*** MATERIAL FOR THE TASK Section Begins ***

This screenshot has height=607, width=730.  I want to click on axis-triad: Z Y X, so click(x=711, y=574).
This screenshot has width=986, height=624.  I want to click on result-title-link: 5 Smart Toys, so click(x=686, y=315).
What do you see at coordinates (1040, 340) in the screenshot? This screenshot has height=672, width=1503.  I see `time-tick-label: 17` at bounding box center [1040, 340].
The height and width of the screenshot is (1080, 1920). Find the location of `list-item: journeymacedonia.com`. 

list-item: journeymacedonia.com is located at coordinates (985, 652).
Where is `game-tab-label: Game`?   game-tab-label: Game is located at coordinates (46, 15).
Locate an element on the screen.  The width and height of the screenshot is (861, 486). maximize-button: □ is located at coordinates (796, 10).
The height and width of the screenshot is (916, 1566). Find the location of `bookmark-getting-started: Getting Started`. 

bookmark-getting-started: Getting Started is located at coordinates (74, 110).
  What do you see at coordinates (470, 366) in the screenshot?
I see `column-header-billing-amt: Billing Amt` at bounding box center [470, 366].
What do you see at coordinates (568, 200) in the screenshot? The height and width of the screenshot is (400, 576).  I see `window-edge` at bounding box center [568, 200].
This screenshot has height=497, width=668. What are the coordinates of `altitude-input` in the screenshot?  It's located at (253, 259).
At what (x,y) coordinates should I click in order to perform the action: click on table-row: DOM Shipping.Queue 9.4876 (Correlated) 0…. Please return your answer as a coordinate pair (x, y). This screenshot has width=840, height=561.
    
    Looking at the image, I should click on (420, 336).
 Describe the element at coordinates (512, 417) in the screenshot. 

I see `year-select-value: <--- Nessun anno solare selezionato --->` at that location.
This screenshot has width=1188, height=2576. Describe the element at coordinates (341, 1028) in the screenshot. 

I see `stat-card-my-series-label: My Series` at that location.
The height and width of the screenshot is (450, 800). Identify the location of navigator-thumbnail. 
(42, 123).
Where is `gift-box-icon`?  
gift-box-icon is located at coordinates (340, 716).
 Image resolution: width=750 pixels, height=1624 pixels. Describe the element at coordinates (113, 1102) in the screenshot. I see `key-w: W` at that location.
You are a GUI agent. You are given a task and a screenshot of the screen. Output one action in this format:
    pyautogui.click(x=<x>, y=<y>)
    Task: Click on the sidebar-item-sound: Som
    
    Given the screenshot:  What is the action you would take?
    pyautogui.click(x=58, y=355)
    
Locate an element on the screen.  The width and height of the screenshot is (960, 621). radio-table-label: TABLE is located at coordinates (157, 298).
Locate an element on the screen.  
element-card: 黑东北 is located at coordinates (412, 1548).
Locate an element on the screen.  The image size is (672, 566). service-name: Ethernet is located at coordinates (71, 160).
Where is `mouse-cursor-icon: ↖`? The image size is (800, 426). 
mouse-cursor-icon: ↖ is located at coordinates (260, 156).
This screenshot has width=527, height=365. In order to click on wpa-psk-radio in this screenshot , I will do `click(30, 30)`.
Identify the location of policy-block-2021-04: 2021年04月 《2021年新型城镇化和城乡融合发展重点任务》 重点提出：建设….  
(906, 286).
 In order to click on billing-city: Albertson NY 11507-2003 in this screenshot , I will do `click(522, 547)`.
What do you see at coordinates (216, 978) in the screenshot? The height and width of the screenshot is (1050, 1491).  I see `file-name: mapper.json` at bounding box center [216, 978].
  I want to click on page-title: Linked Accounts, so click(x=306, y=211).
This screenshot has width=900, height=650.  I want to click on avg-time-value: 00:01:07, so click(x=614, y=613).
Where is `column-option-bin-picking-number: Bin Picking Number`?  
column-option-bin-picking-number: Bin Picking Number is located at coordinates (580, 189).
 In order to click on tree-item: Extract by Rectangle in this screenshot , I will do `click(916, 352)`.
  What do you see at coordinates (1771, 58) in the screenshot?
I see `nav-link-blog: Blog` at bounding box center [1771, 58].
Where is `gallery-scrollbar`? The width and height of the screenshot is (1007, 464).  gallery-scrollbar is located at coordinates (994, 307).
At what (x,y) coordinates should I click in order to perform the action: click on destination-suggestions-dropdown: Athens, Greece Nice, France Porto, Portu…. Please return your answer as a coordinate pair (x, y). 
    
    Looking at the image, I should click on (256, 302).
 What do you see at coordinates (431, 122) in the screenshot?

*** MATERIAL FOR THE TASK Section Ends ***

• _TRY IT_: Lay out all of the rows above as a Markdown table with columns named "No." and "Row": number each non-blank line in order under "No." and put the line itself under "Row", skipping blank lines.

• _WRITTEN RESPONSE_:
| No. | Row |
|---|---|
| 1 | This screenshot has height=607, width=730.  I want to click on axis-triad: Z Y X, so click(x=711, y=574). |
| 2 | This screenshot has width=986, height=624.  I want to click on result-title-link: 5 Smart Toys, so click(x=686, y=315). |
| 3 | What do you see at coordinates (1040, 340) in the screenshot? This screenshot has height=672, width=1503.  I see `time-tick-label: 17` at bounding box center [1040, 340]. |
| 4 | The height and width of the screenshot is (1080, 1920). Find the location of `list-item: journeymacedonia.com`.  |
| 5 | list-item: journeymacedonia.com is located at coordinates (985, 652). |
| 6 | Where is `game-tab-label: Game`?   game-tab-label: Game is located at coordinates (46, 15). |
| 7 | Locate an element on the screen.  The width and height of the screenshot is (861, 486). maximize-button: □ is located at coordinates (796, 10). |
| 8 | The height and width of the screenshot is (916, 1566). Find the location of `bookmark-getting-started: Getting Started`.  |
| 9 | bookmark-getting-started: Getting Started is located at coordinates (74, 110). |
| 10 |   What do you see at coordinates (470, 366) in the screenshot? |
| 11 | I see `column-header-billing-amt: Billing Amt` at bounding box center [470, 366]. |
| 12 | What do you see at coordinates (568, 200) in the screenshot? The height and width of the screenshot is (400, 576).  I see `window-edge` at bounding box center [568, 200]. |
| 13 | This screenshot has height=497, width=668. What are the coordinates of `altitude-input` in the screenshot?  It's located at (253, 259). |
| 14 | At what (x,y) coordinates should I click in order to perform the action: click on table-row: DOM Shipping.Queue 9.4876 (Correlated) 0…. Please return your answer as a coordinate pair (x, y). This screenshot has width=840, height=561. |
| 15 |     Looking at the image, I should click on (420, 336). |
| 16 |  Describe the element at coordinates (512, 417) in the screenshot.  |
| 17 | I see `year-select-value: <--- Nessun anno solare selezionato --->` at that location. |
| 18 | This screenshot has width=1188, height=2576. Describe the element at coordinates (341, 1028) in the screenshot.  |
| 19 | I see `stat-card-my-series-label: My Series` at that location. |
| 20 | The height and width of the screenshot is (450, 800). Identify the location of navigator-thumbnail.  |
| 21 | (42, 123). |
| 22 | Where is `gift-box-icon`?   |
| 23 | gift-box-icon is located at coordinates (340, 716). |
| 24 |  Image resolution: width=750 pixels, height=1624 pixels. Describe the element at coordinates (113, 1102) in the screenshot. I see `key-w: W` at that location. |
| 25 | You are a GUI agent. You are given a task and a screenshot of the screen. Output one action in this format: |
| 26 |     pyautogui.click(x=<x>, y=<y>) |
| 27 |     Task: Click on the sidebar-item-sound: Som |
| 28 |     Given the screenshot:  What is the action you would take? |
| 29 |     pyautogui.click(x=58, y=355) |
| 30 | Locate an element on the screen.  The width and height of the screenshot is (960, 621). radio-table-label: TABLE is located at coordinates (157, 298). |
| 31 | Locate an element on the screen.   |
| 32 | element-card: 黑东北 is located at coordinates (412, 1548). |
| 33 | Locate an element on the screen.  The image size is (672, 566). service-name: Ethernet is located at coordinates (71, 160). |
| 34 | Where is `mouse-cursor-icon: ↖`? The image size is (800, 426).  |
| 35 | mouse-cursor-icon: ↖ is located at coordinates (260, 156). |
| 36 | This screenshot has width=527, height=365. In order to click on wpa-psk-radio in this screenshot , I will do `click(30, 30)`. |
| 37 | Identify the location of policy-block-2021-04: 2021年04月 《2021年新型城镇化和城乡融合发展重点任务》 重点提出：建设….   |
| 38 | (906, 286). |
| 39 |  In order to click on billing-city: Albertson NY 11507-2003 in this screenshot , I will do `click(522, 547)`. |
| 40 | What do you see at coordinates (216, 978) in the screenshot? The height and width of the screenshot is (1050, 1491).  I see `file-name: mapper.json` at bounding box center [216, 978]. |
| 41 |   I want to click on page-title: Linked Accounts, so click(x=306, y=211). |
| 42 | This screenshot has width=900, height=650.  I want to click on avg-time-value: 00:01:07, so click(x=614, y=613). |
| 43 | Where is `column-option-bin-picking-number: Bin Picking Number`?   |
| 44 | column-option-bin-picking-number: Bin Picking Number is located at coordinates (580, 189). |
| 45 |  In order to click on tree-item: Extract by Rectangle in this screenshot , I will do `click(916, 352)`. |
| 46 |   What do you see at coordinates (1771, 58) in the screenshot? |
| 47 | I see `nav-link-blog: Blog` at bounding box center [1771, 58]. |
| 48 | Where is `gallery-scrollbar`? The width and height of the screenshot is (1007, 464).  gallery-scrollbar is located at coordinates (994, 307). |
| 49 | At what (x,y) coordinates should I click in order to perform the action: click on destination-suggestions-dropdown: Athens, Greece Nice, France Porto, Portu…. Please return your answer as a coordinate pair (x, y).  |
| 50 |     Looking at the image, I should click on (256, 302). |
| 51 |  What do you see at coordinates (431, 122) in the screenshot? |